* TEXT PROVIDED
==*==
Finding the equation of the tangent

[Prostagma]

Hi, just a quick question as to what I'm doing wrong here. The question says to find the equation of the tangent at point (1,9) on the graph of f(x)=5x^2-6x+10

So I have

5x^2-6x+10-9
----------------
x-1

=5x^2-6x+1
--------------
x-1

=(5x-1)(x-1)
--------------
(x-1)

=(5x-1)

I then plug in 1.001 and 0.999 into the equation to find out the slope of the tangent

[5(1.001)-1]-[5(1)-1)]
-------------------------
1.001-1

=5
AND from the left

[5(0.999)-1]-[5(1)-1)]
-------------------------
0.999-1

=5

Therefore, I know that the slope of the tangent = 5

So I plug it into y=mx+b

I get 9=5(1)+b

9=5+b
9-5=b
4=b

And the equation of the tangent is y=5x+4 but the back of the book says the answer is y=4x+5

Just wanted to get some clarification please

 

[tkhunny]

There is something seriously wrong with this methodology. Why would the behavior of the quadratic be particularly related to the linear function so created? It makes no sense. Are you SURE you are not mixing up two things?
==*==
* DATASET ENTRIES
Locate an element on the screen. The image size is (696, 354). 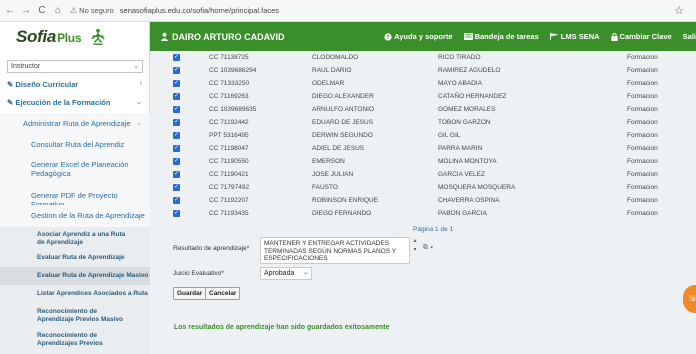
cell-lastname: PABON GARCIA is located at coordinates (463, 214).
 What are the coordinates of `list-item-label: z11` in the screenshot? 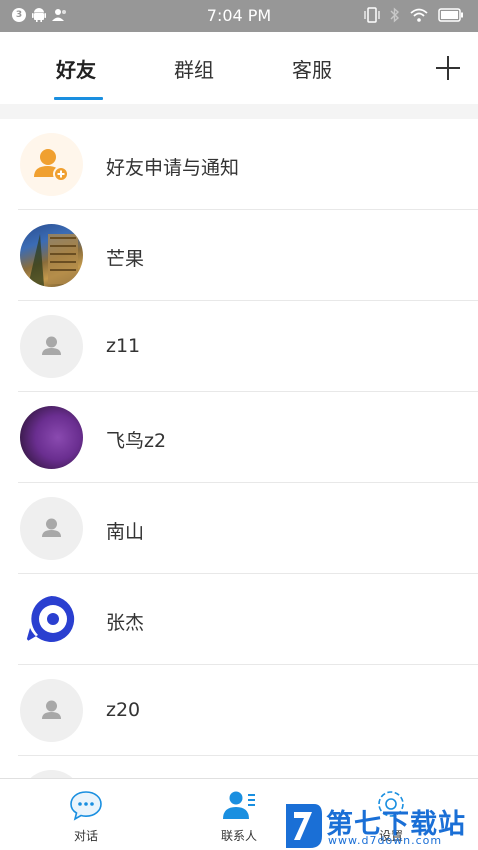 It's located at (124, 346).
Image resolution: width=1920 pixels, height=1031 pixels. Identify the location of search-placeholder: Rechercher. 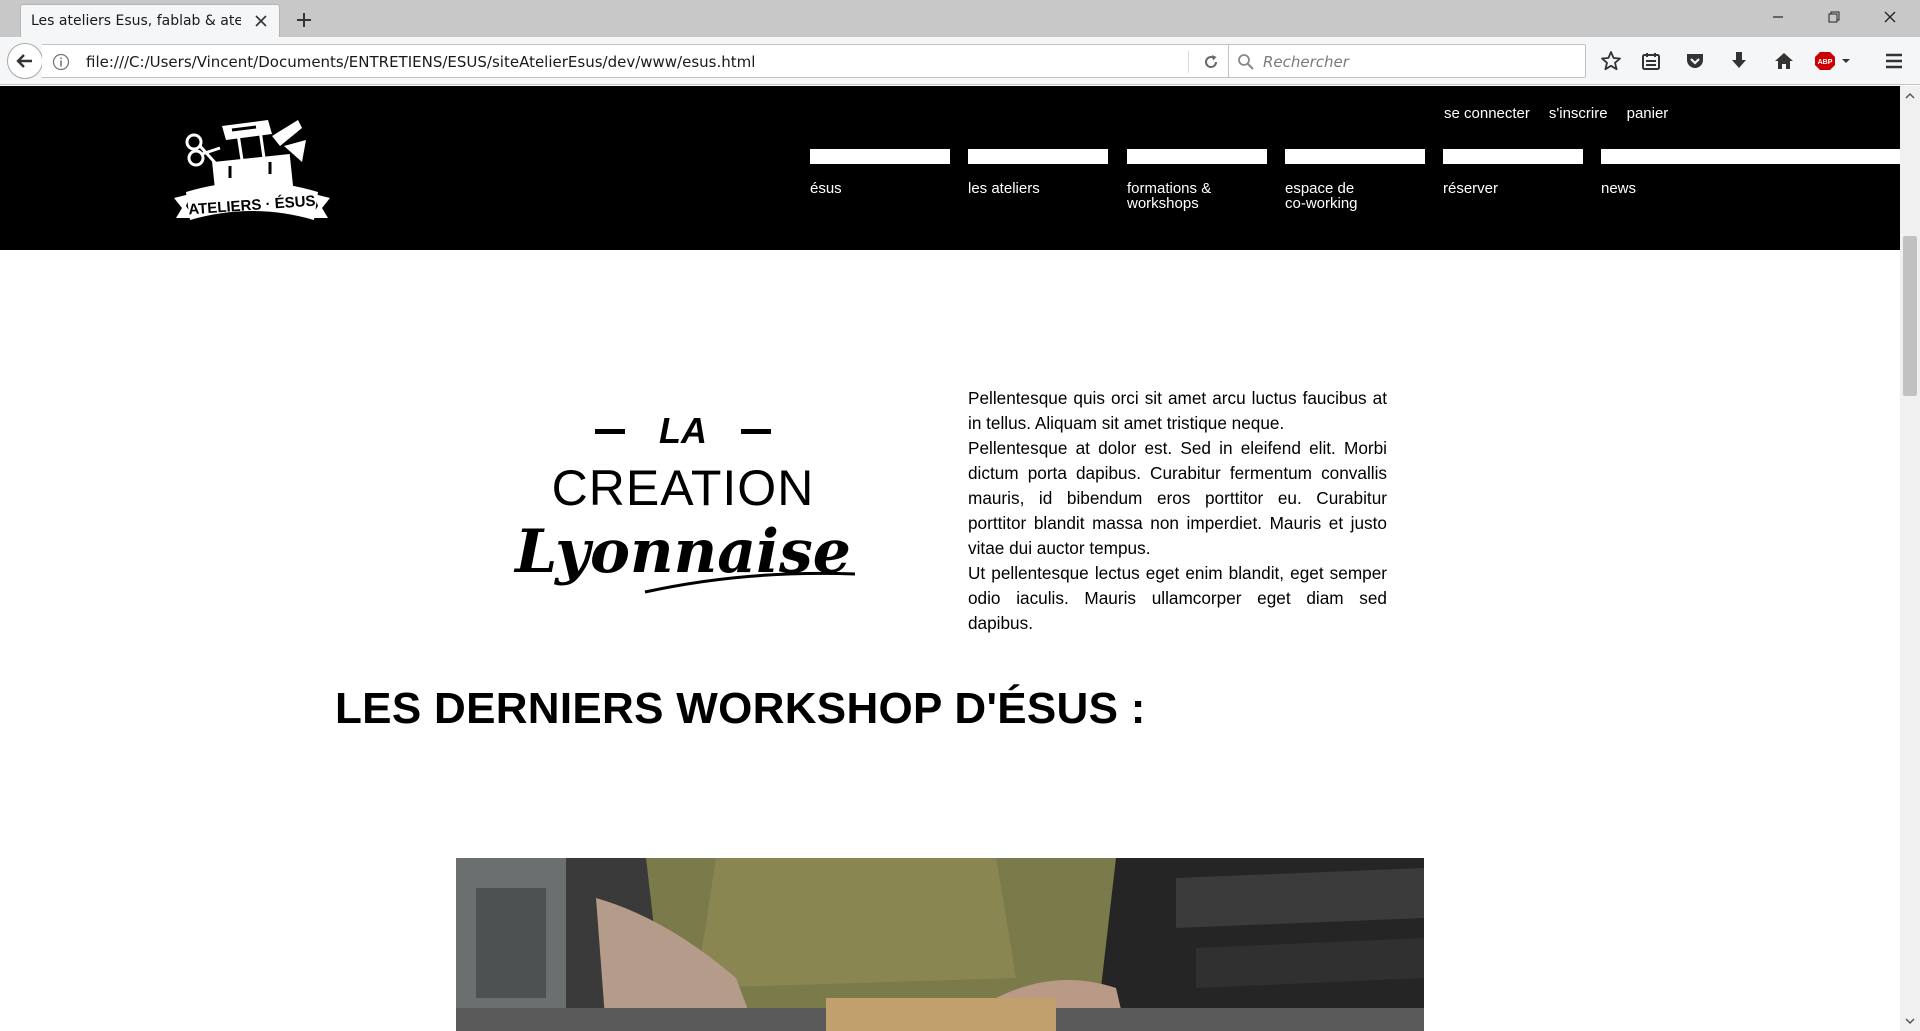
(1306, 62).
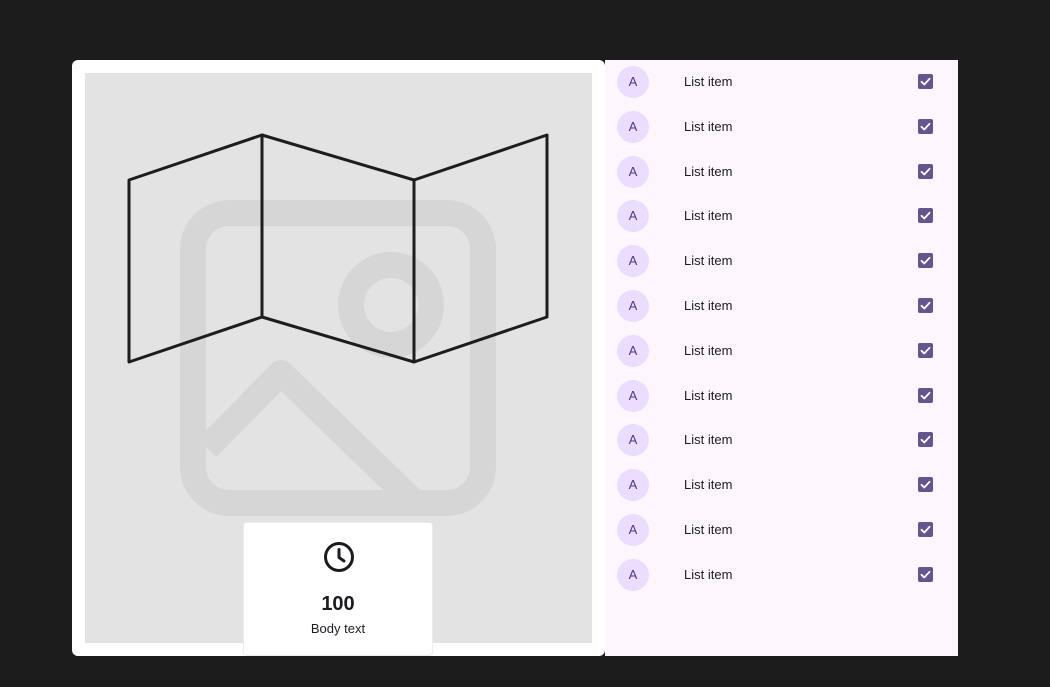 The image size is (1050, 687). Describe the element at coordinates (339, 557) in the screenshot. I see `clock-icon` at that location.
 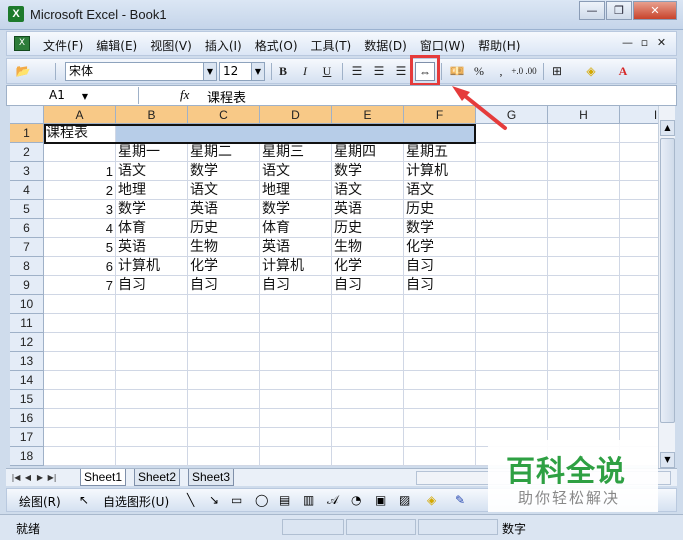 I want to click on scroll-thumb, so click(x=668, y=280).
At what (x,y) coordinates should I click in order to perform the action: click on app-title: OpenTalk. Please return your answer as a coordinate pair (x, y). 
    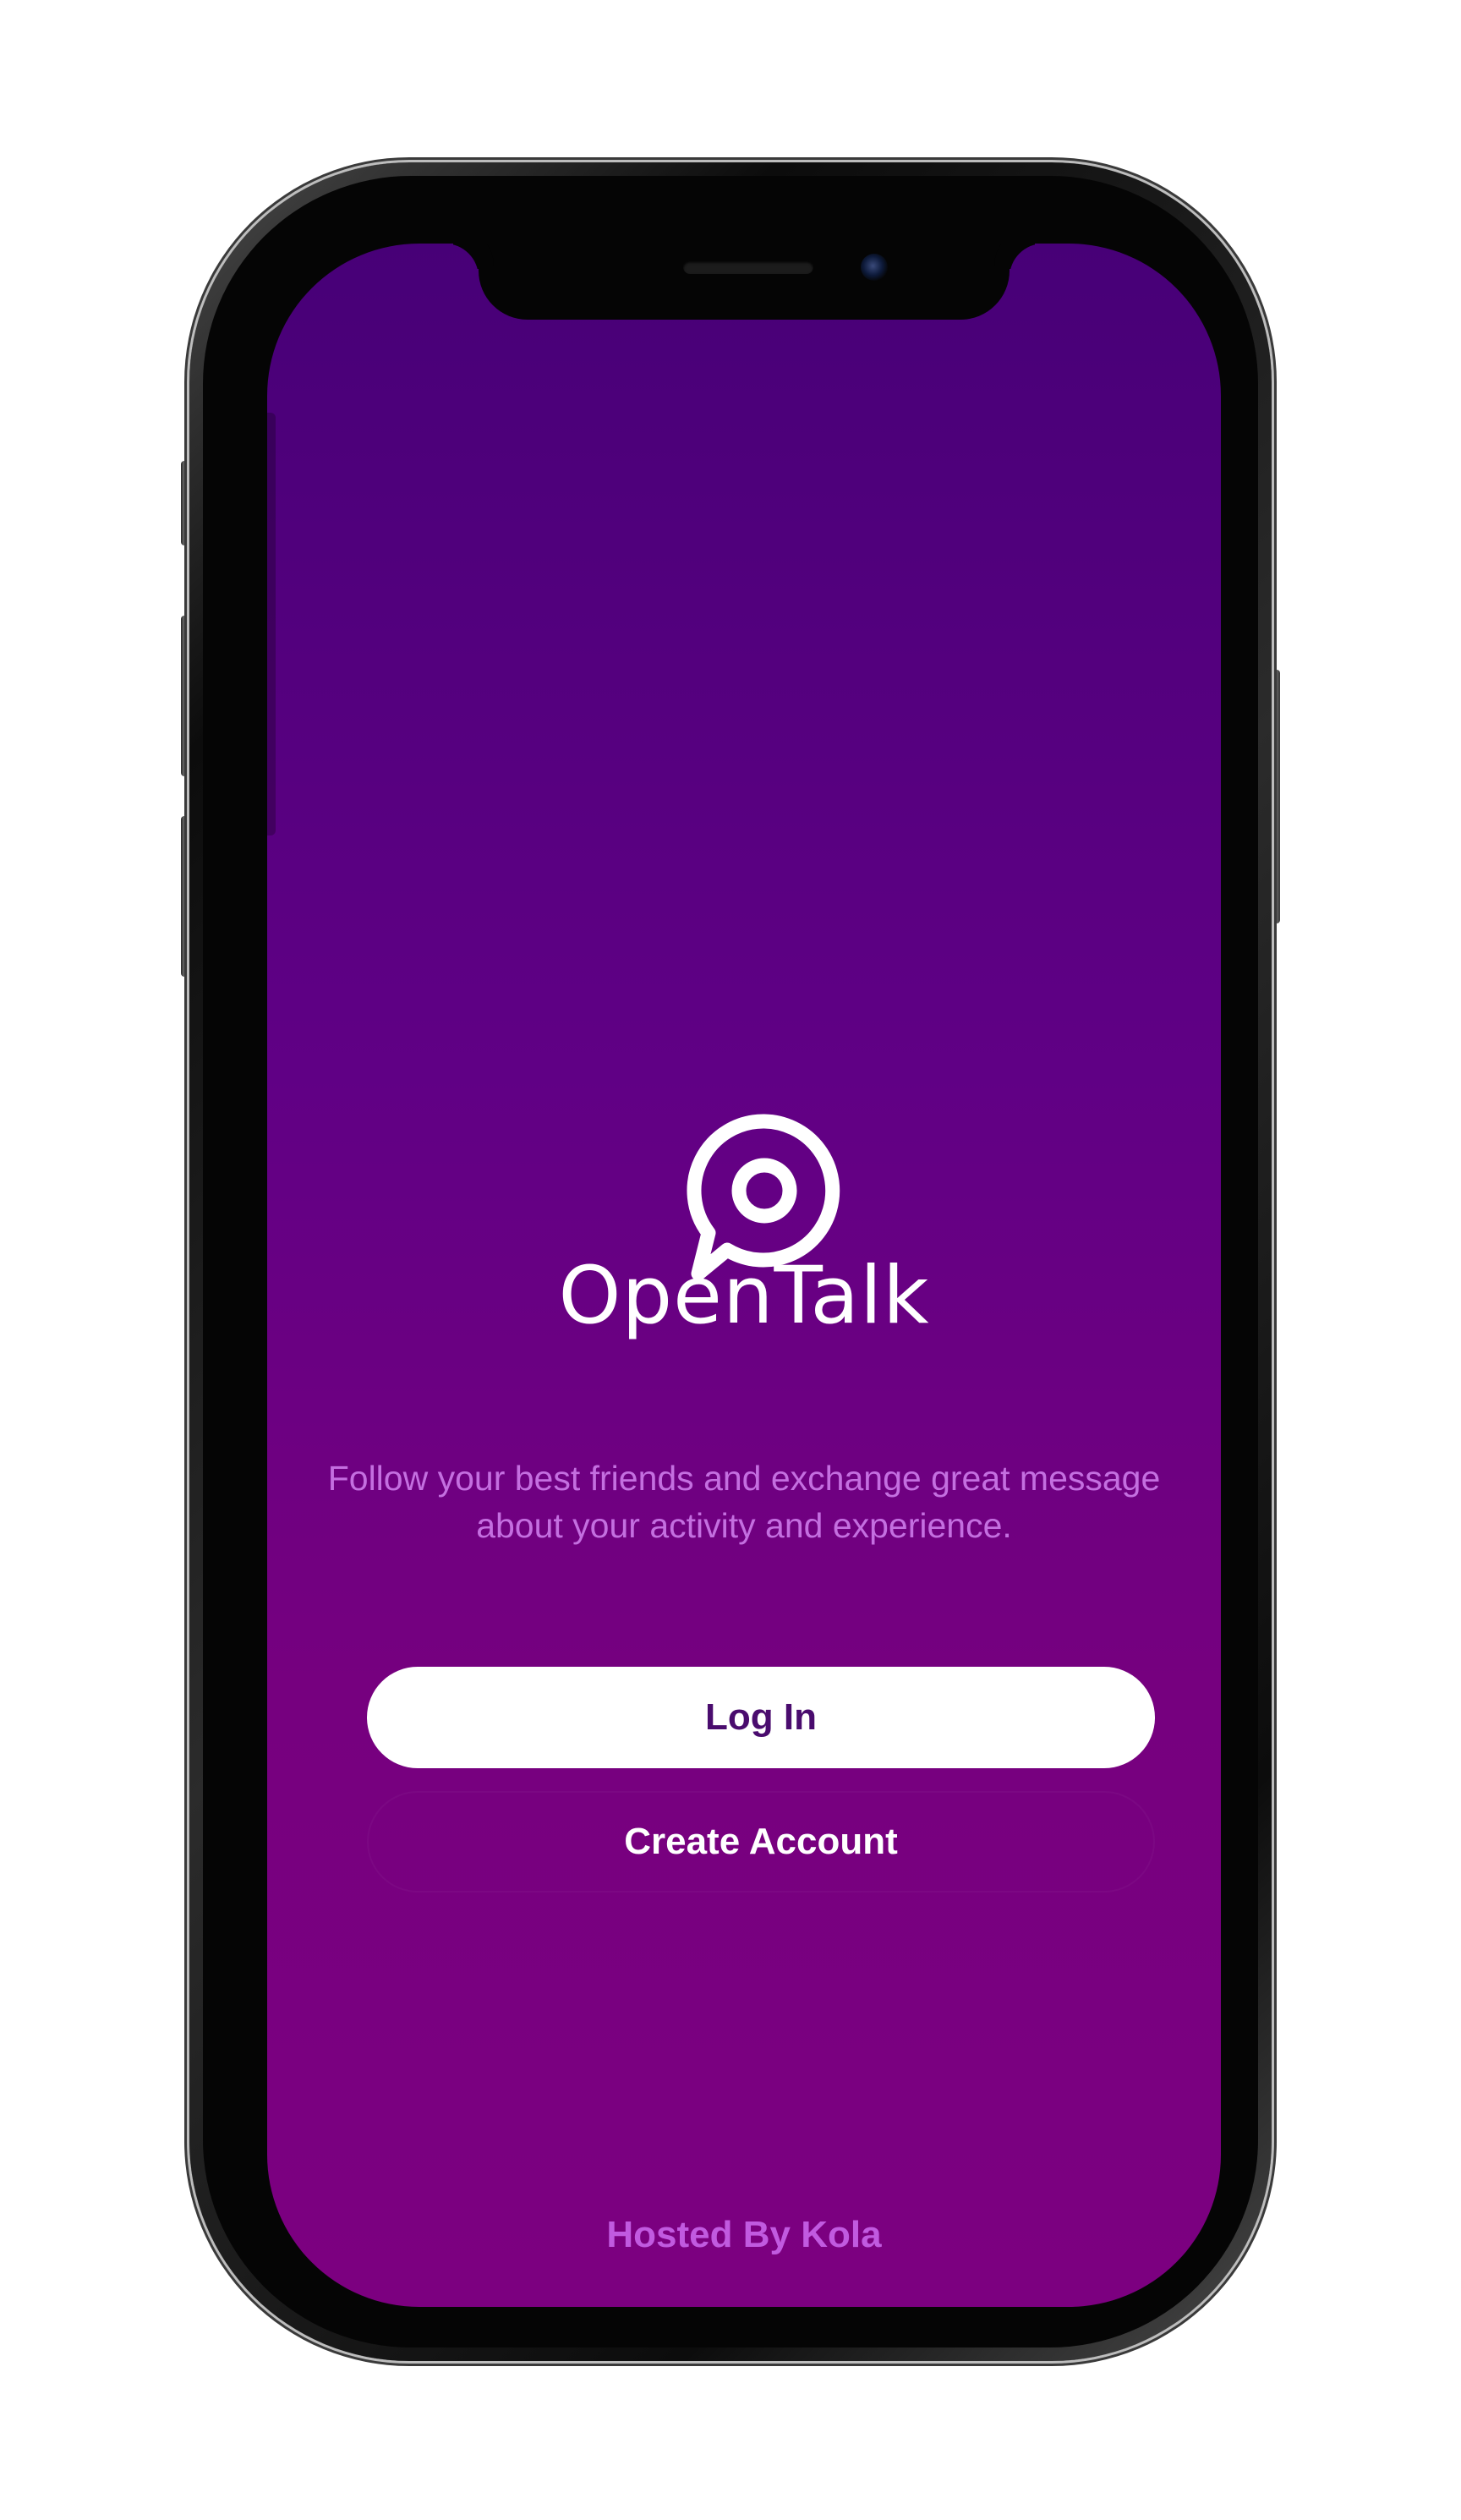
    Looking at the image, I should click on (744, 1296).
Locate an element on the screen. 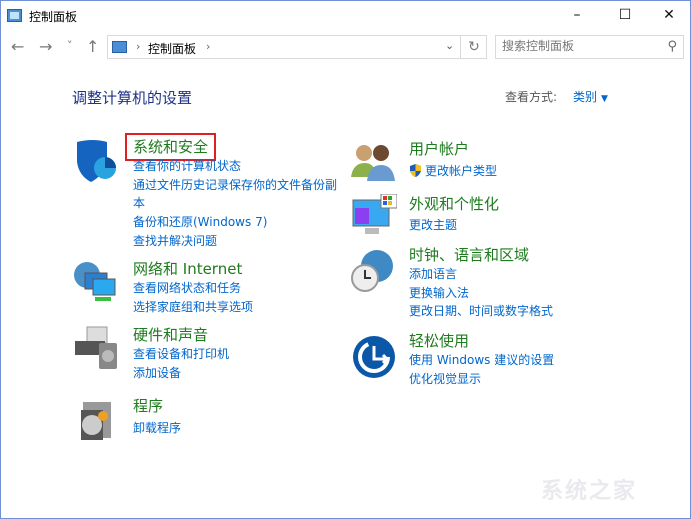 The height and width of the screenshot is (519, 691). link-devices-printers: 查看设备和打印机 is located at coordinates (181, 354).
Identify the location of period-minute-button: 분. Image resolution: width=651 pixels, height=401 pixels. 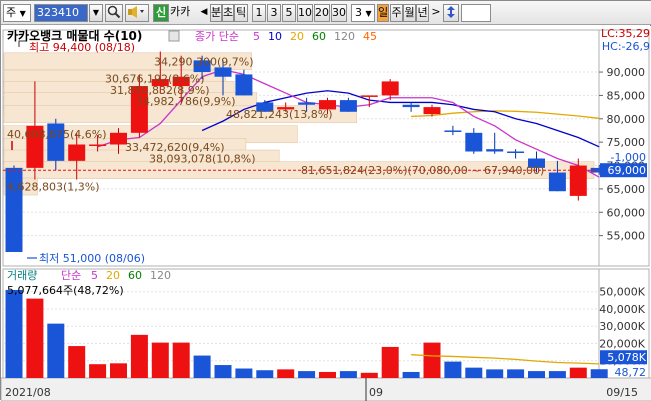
==*==
* INSTRUCTIONS TO FOLLOW
Extend the thread on finding the tangent to f(x)=5x^2-6x+10 by writing what follows its last post.

* ANSWER BOX
My best evidence is the rather silly calculation of the slope from two sides. It's a line with slope 5. Why would any such calculation produce anything but 5?

On the other hand, if you just forget the division problem you started with and do the left-right thing with the original function, you get slopes of 4.005 and 3.995. These are much more reasonable results.

Where have you encountered such a method?

 

[Prostagma]

I don't know :?

Our teacher told us to do it this way. I.e, find the slope of the tangent, then plug the slope of the tangent into the y=mx+b formula to solve for b, and then get the equation of the tangent.

mmm but yes the way you're saying makes sense.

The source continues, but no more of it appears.